One of his friends, the big guy from Provo who had fallen prey to the little judo expert was one of the worst hit. He eventually became so bad they needed to send him back to San Francisco. The story he tells is one of the unfortunate fates of war that seem to crop up all too often.
“He got married just before we had shipped out and his wife was pregnant with their first child,” said Guymon. “It took him a long time to get better in a hospital in California and when they released him he headed home. He never made it. He was killed in a car accident in Northern California on his way back to Provo.”
Guymon can talk extensively about his experiences in the war.

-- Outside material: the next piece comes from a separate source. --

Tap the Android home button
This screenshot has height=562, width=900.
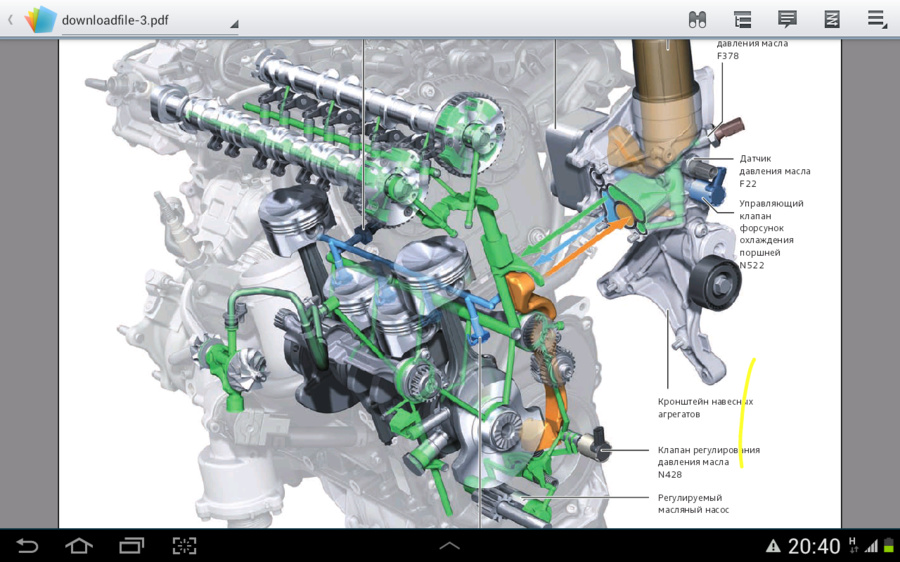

In one case 200 Raiders invaded a small island where they blew up all the enemies ammunition and chow dumps, only to find themselves somewhat stranded on the island after they had killed all the enemy soldiers off.
“We ran out of food and had to scrounge at the dumps we had destroyed for anything that was left,” he said. “Finally an Army regiment was brought in to relieve us.”
Guymon spent 31 months in the Pacific combat zone, much of the time spent slogging around swamps. His unit helped to take New Georgia and other key islands.
Unlike the Sullivans, all three brothers returned from the service, with Guymon’s two older siblings becoming physicians and moving to the Wasatch Front.
Guymon, however, remains in Carbon County, proud of the job he and the Raiders did during World War II and proud too to have been part of the first special forces of the United States.